Required task 1: Name every HTTP header that the rate limiting page below mentions.
Required task 2: Write the next part of the rate limiting page below, starting right after its last line.

Extract:
______________________________
Rate Limiting

RateLimitLayer caps how often a single principal can hit the router. The shipped algorithm is a per-key token bucket with configurable burst size and refill rate. Banks use it to dampen abuse on customer-facing channels without writing per-route guards.

Wiring

use cratestack_axum::ratelimit::{
    InMemoryRateLimitStore, RateLimitConfig, RateLimitLayer,
};
use std::sync::Arc;

let store = Arc::new(InMemoryRateLimitStore::new());
let config = RateLimitConfig::new(/* burst */ 60, /* refill */ 1.0);

let router = cratestack_schema::axum::router(db, procedures, JsonCodec, auth)
    .layer(RateLimitLayer::new(store, config));
RateLimitConfig carries:
  1. burst — maximum tokens in the bucket (the largest peak the layer accepts)
  2. refill_per_second — tokens added back per wall-clock second
A bucket configured (60, 1.0) lets a caller burst 60 requests, then steady-state 1 request per second.

Request flow

For every request the layer:
  1. derives a key from the request (default: Authorization header SHA-256 fingerprint)
  2. asks the store to consume one token
  3. either forwards the request and adds X-RateLimit-Limit + X-RateLimit-Remaining headers to the response
  4. or returns 429 Too Many Requests with Retry-After: <seconds> and an explanation body

Key function

The default fingerprint matches the idempotency layer’s. Banks running tenant-scoped budgeting override it:
RateLimitLayer::new(store, config).with_key_fn(|req| {
    req.headers()
______________________________
Supplied records:
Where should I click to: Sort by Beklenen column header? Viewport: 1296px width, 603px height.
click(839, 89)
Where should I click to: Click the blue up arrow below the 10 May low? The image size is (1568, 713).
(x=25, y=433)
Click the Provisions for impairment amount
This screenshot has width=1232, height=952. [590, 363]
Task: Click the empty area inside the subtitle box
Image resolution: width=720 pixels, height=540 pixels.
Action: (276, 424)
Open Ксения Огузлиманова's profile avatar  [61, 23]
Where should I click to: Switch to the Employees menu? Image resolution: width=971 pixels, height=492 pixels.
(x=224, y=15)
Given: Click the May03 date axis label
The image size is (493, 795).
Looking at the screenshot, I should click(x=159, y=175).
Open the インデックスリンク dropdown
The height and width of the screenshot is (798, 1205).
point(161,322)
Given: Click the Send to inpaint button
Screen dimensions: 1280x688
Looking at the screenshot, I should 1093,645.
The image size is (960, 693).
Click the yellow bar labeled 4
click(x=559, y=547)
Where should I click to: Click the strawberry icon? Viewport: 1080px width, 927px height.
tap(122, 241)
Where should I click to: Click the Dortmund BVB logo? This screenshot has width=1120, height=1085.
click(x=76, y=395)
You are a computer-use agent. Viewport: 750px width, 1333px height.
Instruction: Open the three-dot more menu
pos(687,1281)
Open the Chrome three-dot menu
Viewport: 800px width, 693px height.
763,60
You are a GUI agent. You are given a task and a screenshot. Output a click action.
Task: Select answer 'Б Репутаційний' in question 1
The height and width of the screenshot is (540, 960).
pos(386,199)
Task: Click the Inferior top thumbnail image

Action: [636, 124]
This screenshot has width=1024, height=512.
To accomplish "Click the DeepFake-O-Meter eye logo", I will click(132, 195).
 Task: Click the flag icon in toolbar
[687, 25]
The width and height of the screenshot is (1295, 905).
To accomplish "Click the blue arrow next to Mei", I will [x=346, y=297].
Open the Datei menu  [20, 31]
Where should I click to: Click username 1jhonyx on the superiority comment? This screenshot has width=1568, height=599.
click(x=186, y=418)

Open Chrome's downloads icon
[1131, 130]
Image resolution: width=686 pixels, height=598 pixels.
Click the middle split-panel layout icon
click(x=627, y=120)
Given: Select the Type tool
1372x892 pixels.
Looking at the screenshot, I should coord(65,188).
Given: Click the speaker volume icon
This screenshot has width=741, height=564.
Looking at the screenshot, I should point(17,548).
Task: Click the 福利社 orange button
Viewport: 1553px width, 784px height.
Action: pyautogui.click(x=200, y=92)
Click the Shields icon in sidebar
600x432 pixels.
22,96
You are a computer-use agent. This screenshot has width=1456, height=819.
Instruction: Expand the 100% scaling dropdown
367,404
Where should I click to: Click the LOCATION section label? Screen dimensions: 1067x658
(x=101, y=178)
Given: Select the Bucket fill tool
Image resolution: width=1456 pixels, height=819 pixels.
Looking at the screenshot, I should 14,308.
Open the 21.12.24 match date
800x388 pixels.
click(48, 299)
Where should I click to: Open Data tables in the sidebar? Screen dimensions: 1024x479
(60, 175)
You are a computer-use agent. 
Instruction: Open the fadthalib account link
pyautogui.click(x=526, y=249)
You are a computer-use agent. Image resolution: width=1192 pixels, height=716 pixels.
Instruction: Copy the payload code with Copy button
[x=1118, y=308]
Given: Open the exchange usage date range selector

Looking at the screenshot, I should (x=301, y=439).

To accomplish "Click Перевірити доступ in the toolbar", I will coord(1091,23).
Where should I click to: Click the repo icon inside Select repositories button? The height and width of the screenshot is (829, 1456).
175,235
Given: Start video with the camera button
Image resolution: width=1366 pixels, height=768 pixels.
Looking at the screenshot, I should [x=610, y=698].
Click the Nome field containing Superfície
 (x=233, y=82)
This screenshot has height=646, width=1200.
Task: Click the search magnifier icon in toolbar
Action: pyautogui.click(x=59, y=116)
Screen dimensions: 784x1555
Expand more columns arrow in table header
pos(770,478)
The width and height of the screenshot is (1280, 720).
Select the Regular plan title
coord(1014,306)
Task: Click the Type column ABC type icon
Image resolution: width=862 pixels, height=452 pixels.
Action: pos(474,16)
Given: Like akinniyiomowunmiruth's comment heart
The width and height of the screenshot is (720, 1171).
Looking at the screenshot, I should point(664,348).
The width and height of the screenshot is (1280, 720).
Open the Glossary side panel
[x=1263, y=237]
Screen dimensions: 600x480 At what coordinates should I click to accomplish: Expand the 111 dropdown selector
______________________________
Final answer 1:
- Authorization
- X-RateLimit-Limit
- X-RateLimit-Remaining
- Retry-After

Final answer 2:
        .get("x-tenant-id")
        .and_then(|v| v.to_str().ok())
        .unwrap_or("anonymous")
        .to_owned()
})
Two callers sharing a tenant share a bucket. Two callers from different tenants get independent buckets.

Stores

The shipped implementation is InMemoryRateLimitStore — a HashMap of buckets behind a Mutex. It is appropriate for:
  1. single-replica deployments
  2. development and testing
  3. per-pod fairness in deployments where the upstream load balancer already shards by principal
Multi-replica deployments need a shared store. The RateLimitStore trait is async and dyn-compatible — Redis-backed implementations are the typical choice:
#[async_trait::async_trait]
pub trait RateLimitStore: Send + Sync + 'static {
    async fn consume(
        &self,
        key: &str,
        config: RateLimitConfig,
    ) -> Result<RateLimitDecision, CoolError>;
}
RateLimitDecision is either Allowed { remaining } or Throttled { retry_after_secs }.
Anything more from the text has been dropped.